J’entends souvent, dans les EMS dans lesquels j’interviens, des vieillards déclarer : « J’attends la mort ! » Ces résidents ne sont pas suicidaires au sens propre du terme, ils sont seulement fatigués : tout leur devient difficile, ils n’éprouvent plus de plaisir dans les petites choses du quotidien, ils vivent pour ainsi dire en retrait, dans l’attente de ce qu’eux-mêmes appellent souvent une « libération ».

Il importe de faire la différence entre le désir de mourir (les idées suicidaires), motivé par des souffrances insoutenables ou par un état dépressif grave, et la « lassitude de vivre » de ceux qui n’ont plus envie de faire des efforts pour continuer à vivre.
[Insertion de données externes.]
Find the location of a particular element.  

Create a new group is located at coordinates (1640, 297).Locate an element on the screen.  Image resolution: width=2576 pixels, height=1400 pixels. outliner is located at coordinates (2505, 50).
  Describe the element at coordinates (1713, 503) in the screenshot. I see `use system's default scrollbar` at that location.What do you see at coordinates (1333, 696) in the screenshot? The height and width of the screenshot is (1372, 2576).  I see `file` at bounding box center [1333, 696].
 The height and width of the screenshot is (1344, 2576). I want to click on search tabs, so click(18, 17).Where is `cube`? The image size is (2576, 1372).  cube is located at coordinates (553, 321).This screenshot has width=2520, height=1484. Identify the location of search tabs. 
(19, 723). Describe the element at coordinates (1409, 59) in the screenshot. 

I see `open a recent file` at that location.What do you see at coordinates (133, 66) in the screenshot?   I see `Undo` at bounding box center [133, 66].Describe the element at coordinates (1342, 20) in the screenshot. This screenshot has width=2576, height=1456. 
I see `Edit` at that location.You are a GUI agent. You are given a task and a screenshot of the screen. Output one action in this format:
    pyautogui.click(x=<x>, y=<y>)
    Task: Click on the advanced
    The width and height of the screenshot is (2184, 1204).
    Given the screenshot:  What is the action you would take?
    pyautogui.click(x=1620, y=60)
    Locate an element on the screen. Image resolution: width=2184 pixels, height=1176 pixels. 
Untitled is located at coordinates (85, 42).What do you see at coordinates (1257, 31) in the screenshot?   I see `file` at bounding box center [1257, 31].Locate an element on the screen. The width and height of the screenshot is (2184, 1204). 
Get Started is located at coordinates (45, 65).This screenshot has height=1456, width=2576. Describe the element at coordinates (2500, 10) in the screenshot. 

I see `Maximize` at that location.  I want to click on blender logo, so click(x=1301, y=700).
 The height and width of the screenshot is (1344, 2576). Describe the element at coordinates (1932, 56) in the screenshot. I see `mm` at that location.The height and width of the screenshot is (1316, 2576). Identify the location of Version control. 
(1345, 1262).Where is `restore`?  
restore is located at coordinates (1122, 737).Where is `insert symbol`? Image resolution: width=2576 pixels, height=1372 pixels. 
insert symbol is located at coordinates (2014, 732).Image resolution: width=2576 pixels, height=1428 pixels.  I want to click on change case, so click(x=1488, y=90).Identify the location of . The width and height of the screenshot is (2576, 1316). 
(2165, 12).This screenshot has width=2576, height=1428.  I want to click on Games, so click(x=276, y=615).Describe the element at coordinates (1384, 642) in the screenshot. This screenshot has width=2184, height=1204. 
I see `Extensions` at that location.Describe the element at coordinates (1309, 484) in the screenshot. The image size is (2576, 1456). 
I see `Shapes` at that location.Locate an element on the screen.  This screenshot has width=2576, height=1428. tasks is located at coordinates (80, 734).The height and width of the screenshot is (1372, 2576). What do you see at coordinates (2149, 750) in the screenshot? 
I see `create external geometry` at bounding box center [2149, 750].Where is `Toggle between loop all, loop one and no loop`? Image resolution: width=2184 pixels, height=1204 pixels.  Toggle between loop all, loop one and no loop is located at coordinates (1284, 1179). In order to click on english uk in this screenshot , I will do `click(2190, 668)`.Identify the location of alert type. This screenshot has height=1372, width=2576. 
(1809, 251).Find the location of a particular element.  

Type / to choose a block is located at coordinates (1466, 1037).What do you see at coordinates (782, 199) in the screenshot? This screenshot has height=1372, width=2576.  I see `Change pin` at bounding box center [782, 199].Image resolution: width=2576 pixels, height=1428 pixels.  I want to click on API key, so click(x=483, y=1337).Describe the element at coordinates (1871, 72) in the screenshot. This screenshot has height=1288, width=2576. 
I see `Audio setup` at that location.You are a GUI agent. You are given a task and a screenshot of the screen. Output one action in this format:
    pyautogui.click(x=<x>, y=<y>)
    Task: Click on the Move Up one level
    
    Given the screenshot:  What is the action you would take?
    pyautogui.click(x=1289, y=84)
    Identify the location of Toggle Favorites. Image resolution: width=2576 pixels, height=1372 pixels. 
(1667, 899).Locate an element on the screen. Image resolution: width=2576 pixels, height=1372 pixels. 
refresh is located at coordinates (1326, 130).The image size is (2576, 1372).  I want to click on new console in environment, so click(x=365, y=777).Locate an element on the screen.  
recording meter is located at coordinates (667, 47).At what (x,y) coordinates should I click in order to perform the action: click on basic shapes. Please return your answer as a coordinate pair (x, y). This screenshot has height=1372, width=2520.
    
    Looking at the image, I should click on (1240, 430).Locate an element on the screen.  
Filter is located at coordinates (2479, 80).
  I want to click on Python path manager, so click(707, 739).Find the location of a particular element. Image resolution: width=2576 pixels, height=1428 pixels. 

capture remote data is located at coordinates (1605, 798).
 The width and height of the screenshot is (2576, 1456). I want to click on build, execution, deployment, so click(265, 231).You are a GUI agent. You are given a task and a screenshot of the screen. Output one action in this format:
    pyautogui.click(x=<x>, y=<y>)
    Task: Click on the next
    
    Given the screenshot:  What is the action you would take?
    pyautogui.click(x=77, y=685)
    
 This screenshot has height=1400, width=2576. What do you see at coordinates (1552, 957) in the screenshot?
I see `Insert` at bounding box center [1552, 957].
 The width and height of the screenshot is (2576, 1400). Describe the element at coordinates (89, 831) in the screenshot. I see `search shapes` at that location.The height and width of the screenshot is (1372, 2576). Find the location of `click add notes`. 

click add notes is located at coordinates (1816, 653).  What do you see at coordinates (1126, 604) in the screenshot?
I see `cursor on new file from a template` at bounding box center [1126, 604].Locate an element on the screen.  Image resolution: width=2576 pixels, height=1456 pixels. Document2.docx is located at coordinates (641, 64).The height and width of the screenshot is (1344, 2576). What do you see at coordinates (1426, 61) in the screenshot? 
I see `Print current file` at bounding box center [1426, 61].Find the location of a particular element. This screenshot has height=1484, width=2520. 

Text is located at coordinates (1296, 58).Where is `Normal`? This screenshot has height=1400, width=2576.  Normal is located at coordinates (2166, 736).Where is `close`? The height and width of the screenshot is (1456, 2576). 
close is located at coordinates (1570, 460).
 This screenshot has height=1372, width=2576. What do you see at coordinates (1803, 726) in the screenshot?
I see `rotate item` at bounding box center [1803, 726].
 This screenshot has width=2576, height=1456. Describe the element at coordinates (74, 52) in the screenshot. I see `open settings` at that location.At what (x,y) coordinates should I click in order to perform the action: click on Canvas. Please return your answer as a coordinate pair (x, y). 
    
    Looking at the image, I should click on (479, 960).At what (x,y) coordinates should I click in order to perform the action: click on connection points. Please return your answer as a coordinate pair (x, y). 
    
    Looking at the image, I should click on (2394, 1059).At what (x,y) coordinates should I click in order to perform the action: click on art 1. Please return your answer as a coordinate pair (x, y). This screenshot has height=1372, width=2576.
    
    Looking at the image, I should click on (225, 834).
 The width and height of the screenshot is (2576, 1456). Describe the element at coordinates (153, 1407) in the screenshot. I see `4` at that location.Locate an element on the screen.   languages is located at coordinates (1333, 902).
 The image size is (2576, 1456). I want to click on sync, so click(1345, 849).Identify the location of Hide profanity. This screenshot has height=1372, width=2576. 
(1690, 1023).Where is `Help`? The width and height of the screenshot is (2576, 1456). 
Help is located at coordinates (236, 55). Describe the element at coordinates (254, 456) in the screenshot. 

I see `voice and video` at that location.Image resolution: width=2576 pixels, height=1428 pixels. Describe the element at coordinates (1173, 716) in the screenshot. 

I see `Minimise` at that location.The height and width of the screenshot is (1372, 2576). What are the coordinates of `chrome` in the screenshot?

Ce sont deux réalités bien distinctes, que les proches et les soignants doivent accompagner de manière très différente.

Conclusion

Pour pouvoir aborder l’avancée en âge et la vieillesse avec un peu de sérénité, il faudrait commencer par veiller à ne plus véhiculer tous ces clichés sur le « naufrage » du grand âge. Non, vieillir n’est pas une calamité, ni une malédiction : dans ma fréquentation régulière des petits vieux, je suis très souvent émerveillée de voir qu’il est possible de vivre ses vieux jours en profitant de tout ce qu’ils peuvent encore apporter, des petits bonheurs et des grandes joies qui sont quasiment à portée de la main, pour tous ceux qui savent les voir et les saisir. Bien sûr, il y a la maladie, il y a la souffrance, et pour certains sans aucun répit, mais pour combien d’autres ces épreuves n’empêchent pas les moments de trêve, les accalmies partagées avec les proches, les amis, les soignants… Et si malgré tout les moments d’abattement, de désarroi prennent le dessus, si un état dépressif s’installe insidieusement, c’est l’attention et la perspicacité des proches qui pourront permettre un diagnostic rapide de la dépression, évitant ainsi à leur vieux parent la tentation du pire.